Em campo, desde o apito inicial assistimos a um Ronaldo pálido, apático, e a seleção visivelmente preocupada com o estado emocional e físico do ídolo, que absorvia aquele baixo astral. Pior, no comecinho da partida veio um choque brusco dele com o goleiro Barthez, numa disputa na área. Aquela trombada assustou nosso time inteiro.
Zidane, que ainda não havia marcado gols na Copa, fez logo dois, e de cabeça, fato raríssimo em sua carreira. O craque francês organizava o jogo, armava, mas não era muito de concluir. No final, França 3 a 0. Os donos da casa eram os novos campeões do mundo!
Boatos absurdos surgem após a derrota acachapante. Alguns garantem que o Brasil entregou a decisão em troca de dinheiro. Que a seleção deu a Copa de bandeja para poder sediar o Mundial de 2014. Para uns, a Nike impôs a escalação de seu garoto-propaganda, que não tinha a menor condição de jogar.
O futebol é o esporte que mais movimenta dinheiro no mundo. As receitas globais, segundo a empresa Sports Value, são superiores a 300 bilhões de dólares. A Copa é uma mina de ouro, por isso a FIFA sonha em realizá-la a cada dois anos.
Na coletiva de imprensa, um transtornado Zagallo chega assustado, rosto todo vermelho, e apontou para o companheiro Mauro Leão, do jornal O Dia:
“Tá satisfeito?”
Mauro balança a cabeça negativamente e responde.
“Eu não, alegre tá o Aime Jacquet…”
Jacquet era o treinador da França.
De repente, ninguém fala nada. Parecia um velório. Zagallo respira fundo e ninguém o questiona.
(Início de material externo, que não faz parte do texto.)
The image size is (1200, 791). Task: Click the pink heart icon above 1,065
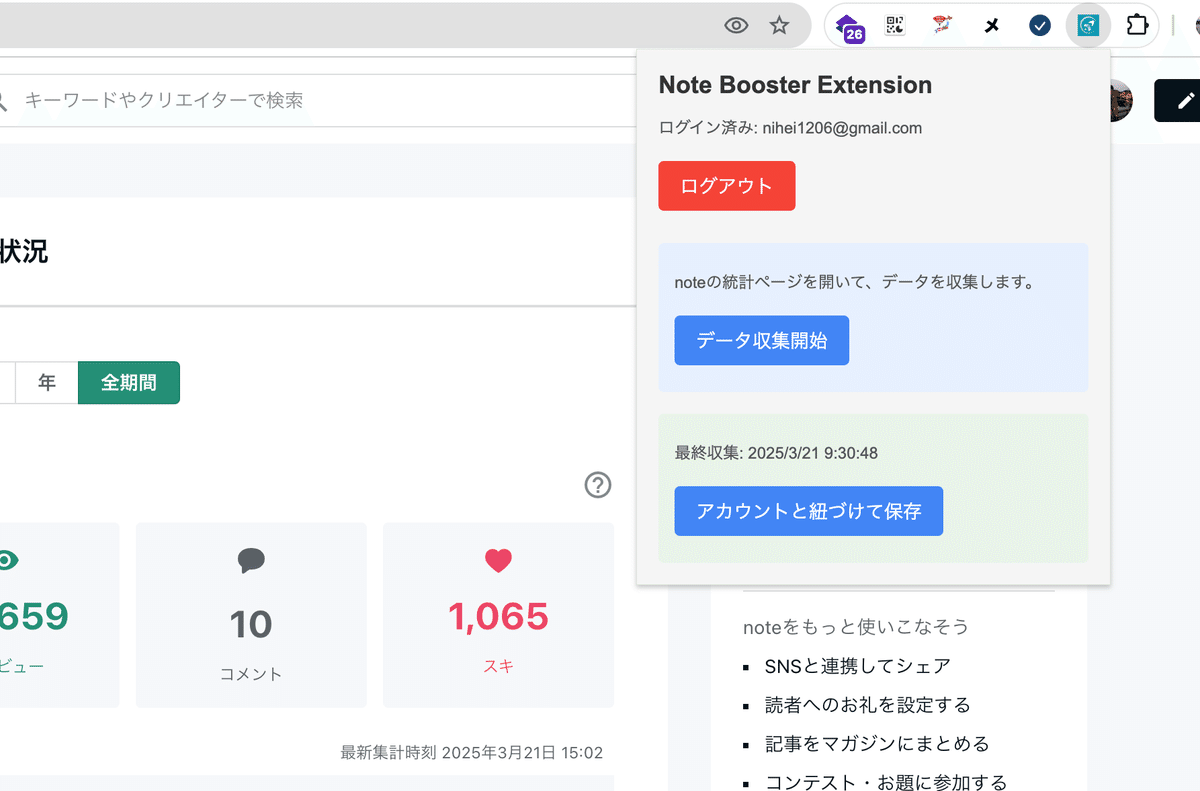click(498, 560)
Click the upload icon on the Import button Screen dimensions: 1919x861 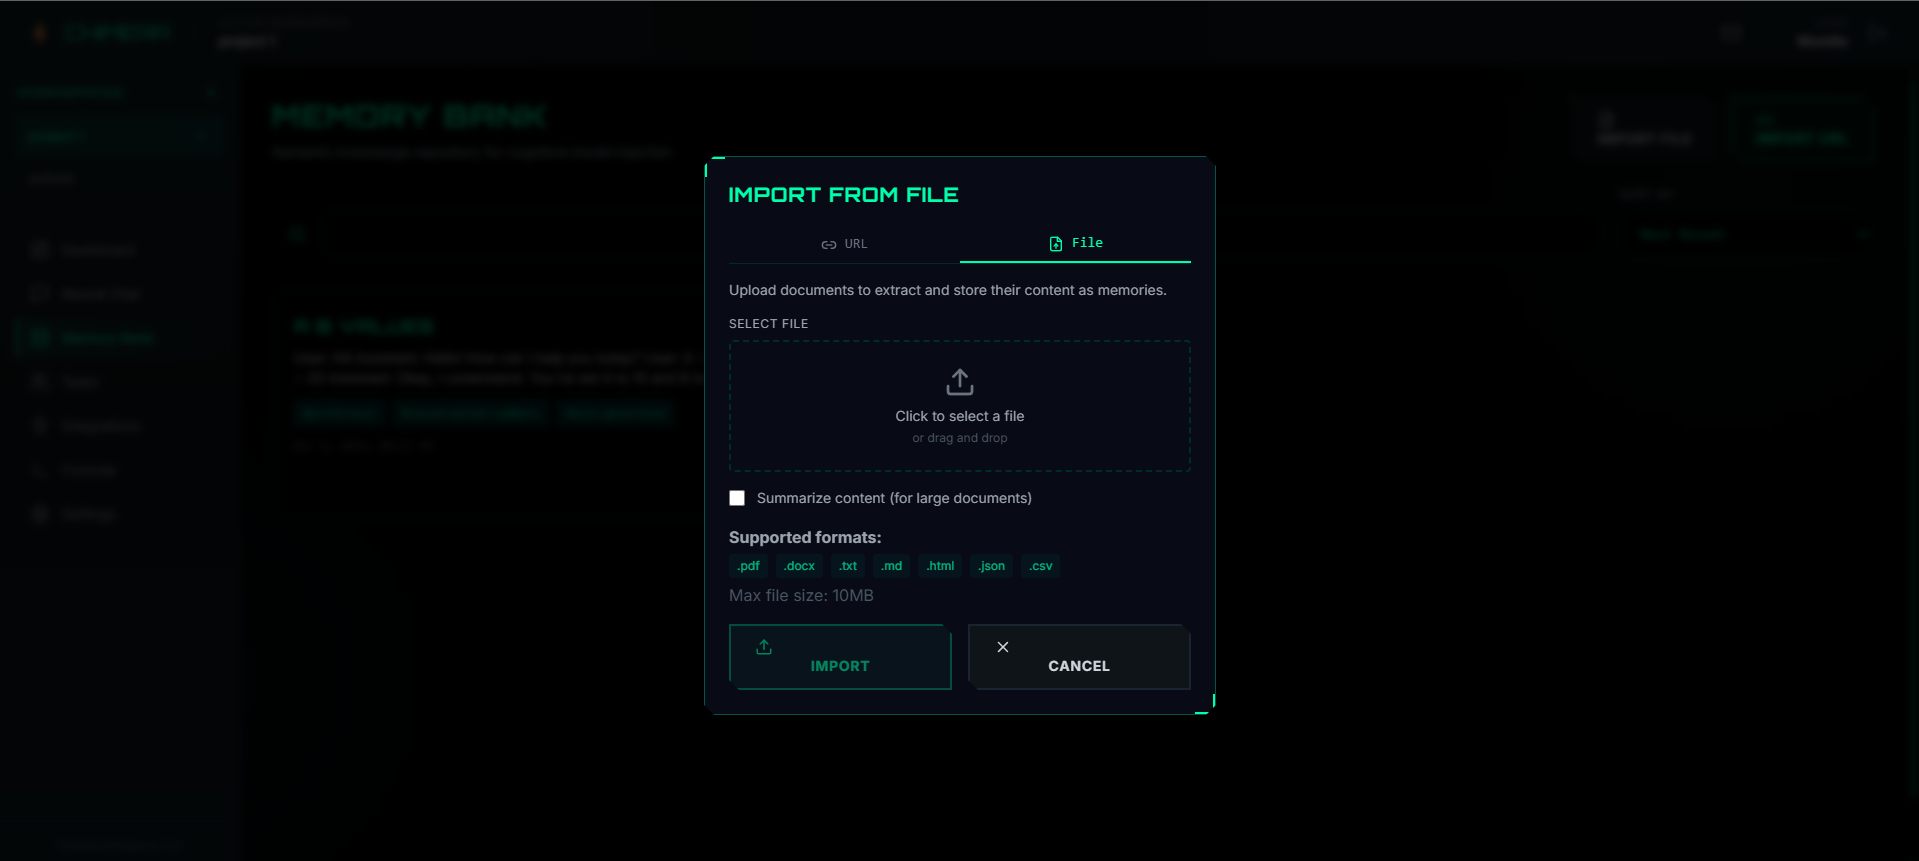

O técnico, em seguida, encara uma surpresa imprensa cujo teor único dos questionamentos era o drama vivido por e com Ronaldo às vésperas do grande jogo da sua vida até então.
Esses fatos, o dia em que o “melhor do mundo” passou mal e isso influiu diretamente na derrota brasileira em uma final de Copa, merece um livro, talvez um documentário ou mesmo uma minissérie. Espero que não morra assim, sem maiores apurações, do nada, algo que mudou do dia para a noite a história da última Copa do penúltimo milênio.